* _WHAT YOU HAVE TO DO_:
From the data below, retype exactly the lines starting with the one that contains "694x518 pixels." and ending with the one that contains "Viewport: 1456px width, 826px height.", both included.

* _RECORDS PROVIDED_:
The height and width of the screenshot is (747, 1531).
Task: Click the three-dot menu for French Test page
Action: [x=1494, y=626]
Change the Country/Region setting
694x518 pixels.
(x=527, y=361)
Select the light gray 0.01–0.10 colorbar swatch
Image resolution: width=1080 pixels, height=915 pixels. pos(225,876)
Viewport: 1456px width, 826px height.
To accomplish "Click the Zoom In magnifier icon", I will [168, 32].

---

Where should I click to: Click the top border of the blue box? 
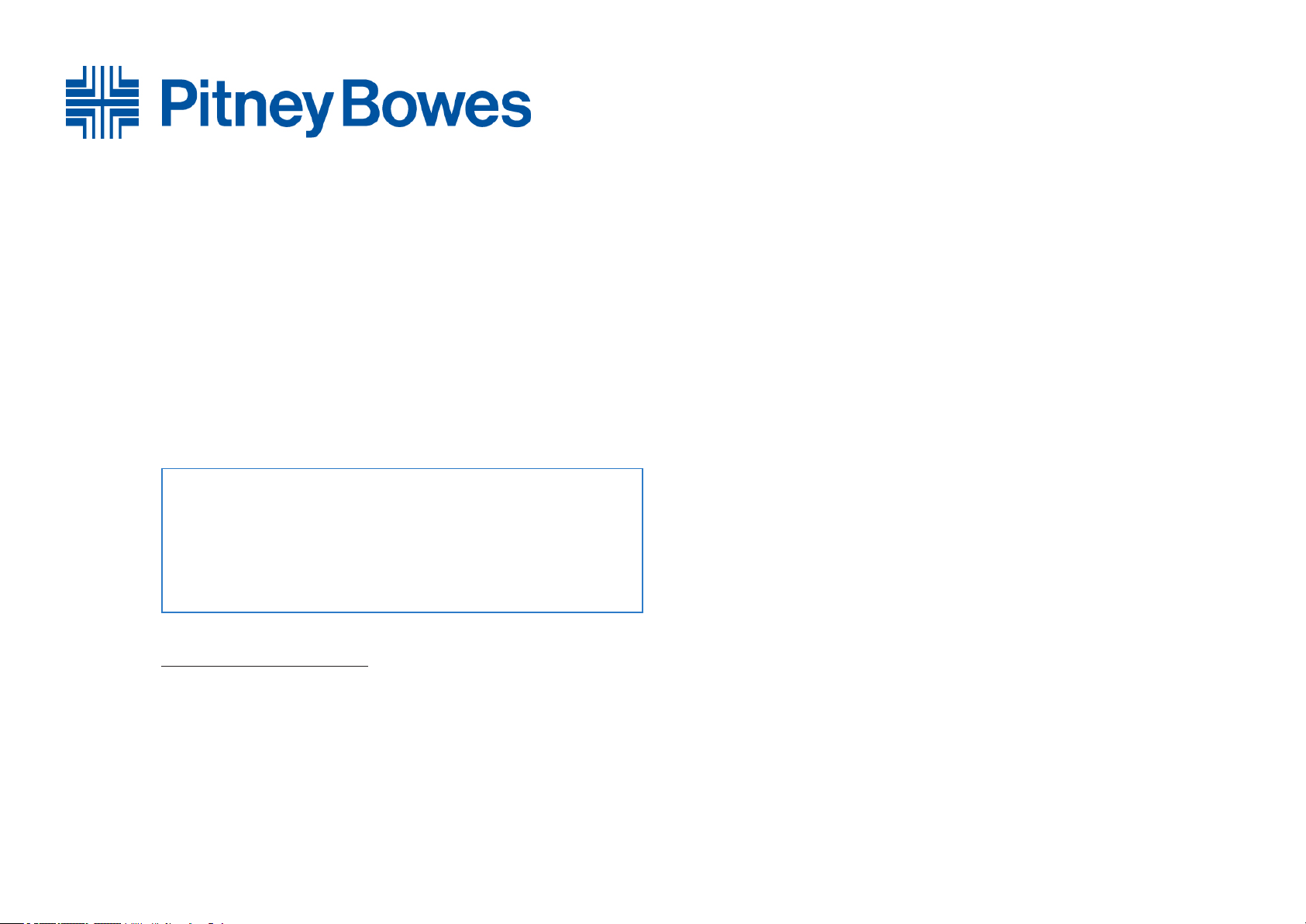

* _RESULT BELOW_:
694x518 pixels.
(x=527, y=361)
Select the light gray 0.01–0.10 colorbar swatch
Image resolution: width=1080 pixels, height=915 pixels. pos(225,876)
Viewport: 1456px width, 826px height.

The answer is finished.